There were some potential solutions for this:
- The Python library I use, youtube-transcript-api can be used with cookies. But I don’t want to risk using my personal Google account cookies. And creating new account for this is a hassle.
- Buy a residential IP from a proxy service. But I don’t want to pay for it, when I only need it for a hobby project.
- Use Tailscale to create a local network between my dev machine and the production server.
I chose the third option since it is free and sounds fun to explore. This solution leverages Tailscale, a zero-config VPN that makes it easy to create secure networks between devices.
The Architecture
sequenceDiagram
participant User as TanyaGPT User
participant Cloud as Cloud Server<br/>(fly.io)
participant Home as Dev Machine<br/>(Home IP)
participant YT as YouTube API
User->>Cloud: Ask question about YouTube video
Note over Cloud: Need YouTube<br/>transcript
Cloud->>Home: YouTube API Call<br/>via Tailscale Proxy
Home->>YT: API Request<br/>(with residential IP)
YT-->>Home: API Response
Home-->>Cloud: Proxy Response
Cloud-->>User: Chatbot answer
Configuring Tailscale
On my dev machine that has residential IP, I run the tailscale node. While Tailscale can advertise it as an “Exit node” to route all traffic, I only wanted to proxy YouTube-specific traffic. This is where Tailscale’s app connector feature comes in handy.
First, I created a new Tailscale app connector for YouTube:
I add the api.ipify.org to the connector to test if the proxy is working, so I can do quick curl check and see my residential IP.

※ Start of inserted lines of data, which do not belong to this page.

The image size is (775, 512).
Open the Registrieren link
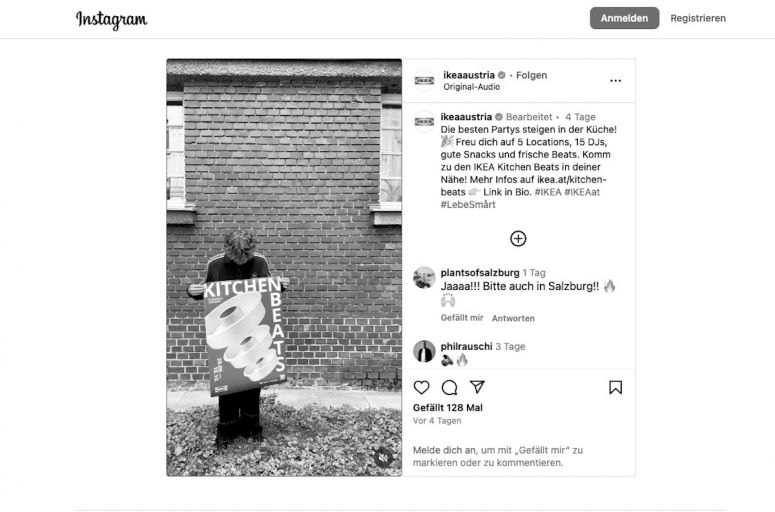[x=698, y=18]
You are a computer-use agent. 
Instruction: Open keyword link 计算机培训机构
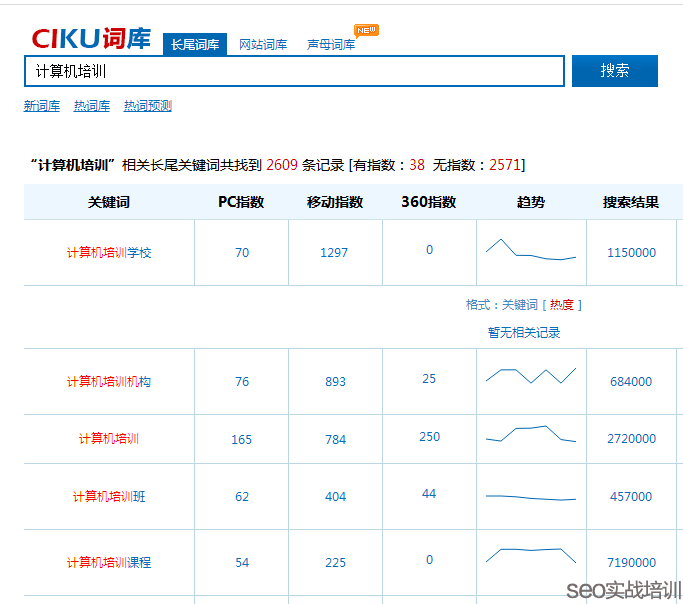click(109, 382)
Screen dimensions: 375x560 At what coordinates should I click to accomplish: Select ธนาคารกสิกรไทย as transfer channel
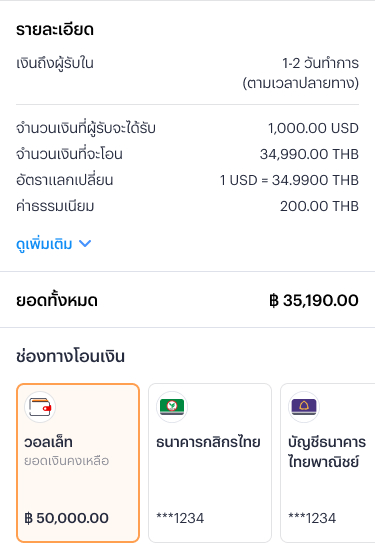210,463
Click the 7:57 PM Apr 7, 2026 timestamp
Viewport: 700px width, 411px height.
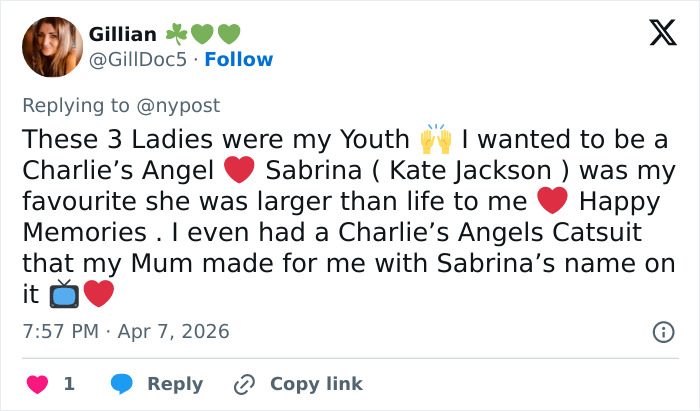coord(126,331)
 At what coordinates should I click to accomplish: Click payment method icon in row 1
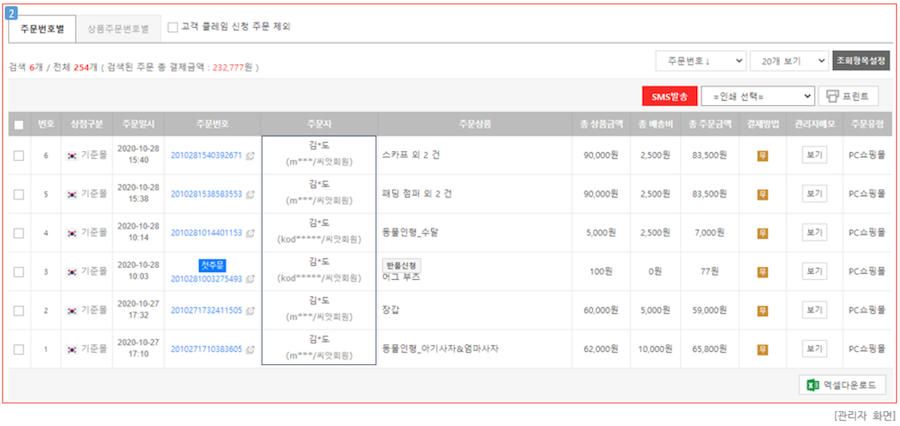[763, 349]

Then on the Tailscale ACL configuration I used:
1{
2"groups": {
3 "group:youtube-admins": ["my-email"],
4},
5"tagOwners": {
6 "tag:youtube-app-connector": [
7 "autogroup:members",
8 ],
9},
10"autoApprovers": {
11 "routes": {
12 "0.0.0.0/0": ["tag:youtube-app-connector"],
13 "::/0": ["tag:youtube-app-connector"],
14 },
15},
16"nodeAttrs": [
17 {
18 "target": ["*"],
19 "app": {
20 "tailscale.com/app-connectors": [
21 {
22 "name": "youtube",
23 "connectors": ["tag:youtube-app-connector"],
24 "domains": ["youtube.com", "*.youtube.com", "api.ipify.org"],
25 },
26 ],
27 },
28 },
29]
30}
Setting Up the Cloud Server
For the cloud server setup, I followed the Tailscale on Fly.io docs with some modifications. The key steps were:
- Adding Tailscale to the Dockerfile
- Configuring the necessary environment variables as Fly.io secrets
- Implementing an auto-reconnect mechanism
The auto-reconnect was necessary because Fly.io suspends machines during idle periods. Since the node is ephemeral, the Tailscale coordinator delete the machine from the network, causing the machine to unable to reconnect. It was something like this:
1@tool
2def get_youtube_transcript(video_url: str) -> str:
3 if os.environ.get("ENVIRONMENT") == "production":
4 subprocess.run(["tailscale", "down"])
5 subprocess.run(["tailscale", "up"])
6 ...
Performance and Limitations
While this solution works well for my use case, there are some considerations:
- There’s added latency due to the traffic routing through the home machine
- The solution depends on the home machine being online
- Periodic reconnections might cause brief service interruptions
All in all, it works reliably for my small-scale needs while keeping costs at zero.